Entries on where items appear
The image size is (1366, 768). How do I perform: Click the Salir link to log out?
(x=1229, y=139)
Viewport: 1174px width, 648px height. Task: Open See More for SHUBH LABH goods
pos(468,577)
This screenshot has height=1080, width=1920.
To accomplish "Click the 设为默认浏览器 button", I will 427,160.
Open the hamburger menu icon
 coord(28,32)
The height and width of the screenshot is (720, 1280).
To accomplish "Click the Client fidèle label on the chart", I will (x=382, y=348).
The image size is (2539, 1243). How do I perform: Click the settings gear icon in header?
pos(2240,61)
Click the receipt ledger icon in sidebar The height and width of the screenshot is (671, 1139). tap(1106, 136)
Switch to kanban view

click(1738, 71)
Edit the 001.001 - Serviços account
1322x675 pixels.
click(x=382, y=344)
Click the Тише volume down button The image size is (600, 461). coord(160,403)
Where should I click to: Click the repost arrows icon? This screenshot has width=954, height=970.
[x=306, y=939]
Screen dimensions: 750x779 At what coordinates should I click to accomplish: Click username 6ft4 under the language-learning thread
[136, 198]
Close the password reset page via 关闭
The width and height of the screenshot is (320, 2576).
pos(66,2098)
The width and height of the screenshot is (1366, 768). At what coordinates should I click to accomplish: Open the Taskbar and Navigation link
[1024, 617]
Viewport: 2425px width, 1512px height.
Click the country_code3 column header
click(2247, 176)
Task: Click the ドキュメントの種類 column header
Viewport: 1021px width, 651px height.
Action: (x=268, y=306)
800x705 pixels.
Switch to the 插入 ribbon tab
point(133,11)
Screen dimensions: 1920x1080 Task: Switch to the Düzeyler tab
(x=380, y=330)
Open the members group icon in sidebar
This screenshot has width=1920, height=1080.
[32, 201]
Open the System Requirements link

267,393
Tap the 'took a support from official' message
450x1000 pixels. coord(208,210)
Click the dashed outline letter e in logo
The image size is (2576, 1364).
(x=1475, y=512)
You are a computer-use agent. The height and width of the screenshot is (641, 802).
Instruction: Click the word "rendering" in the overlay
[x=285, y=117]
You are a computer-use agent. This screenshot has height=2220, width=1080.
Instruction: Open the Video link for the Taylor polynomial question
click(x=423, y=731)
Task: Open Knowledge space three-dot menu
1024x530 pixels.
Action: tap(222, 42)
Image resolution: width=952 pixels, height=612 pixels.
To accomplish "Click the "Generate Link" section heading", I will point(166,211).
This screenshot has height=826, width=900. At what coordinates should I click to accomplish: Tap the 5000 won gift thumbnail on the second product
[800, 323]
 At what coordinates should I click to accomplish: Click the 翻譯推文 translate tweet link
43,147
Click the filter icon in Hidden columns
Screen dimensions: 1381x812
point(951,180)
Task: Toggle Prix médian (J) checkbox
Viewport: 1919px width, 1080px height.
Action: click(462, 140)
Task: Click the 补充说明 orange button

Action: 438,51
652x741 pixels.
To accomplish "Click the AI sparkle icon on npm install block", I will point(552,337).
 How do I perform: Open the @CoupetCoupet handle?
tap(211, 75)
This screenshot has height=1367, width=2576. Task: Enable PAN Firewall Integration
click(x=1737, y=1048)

== Work instructions ==
Add 104 to every coordinate in the answers, from the first line of the listing through the line that contains "Click the receipt". Write all of those lines out again, requests included, and leave everything else unchanged.

== Completed task ==
The image size is (1366, 768). How do I perform: Click the Salir link to log out?
(x=1333, y=243)
Viewport: 1174px width, 648px height. Task: Open See More for SHUBH LABH goods
pos(572,681)
This screenshot has height=1080, width=1920.
To accomplish "Click the 设为默认浏览器 button", I will 531,264.
Open the hamburger menu icon
 coord(132,136)
The height and width of the screenshot is (720, 1280).
To accomplish "Click the Client fidèle label on the chart", I will (x=486, y=452).
The image size is (2539, 1243). How do I perform: Click the settings gear icon in header?
pos(2344,165)
Click the receipt ledger icon in sidebar The height and width of the screenshot is (671, 1139). tap(1210, 240)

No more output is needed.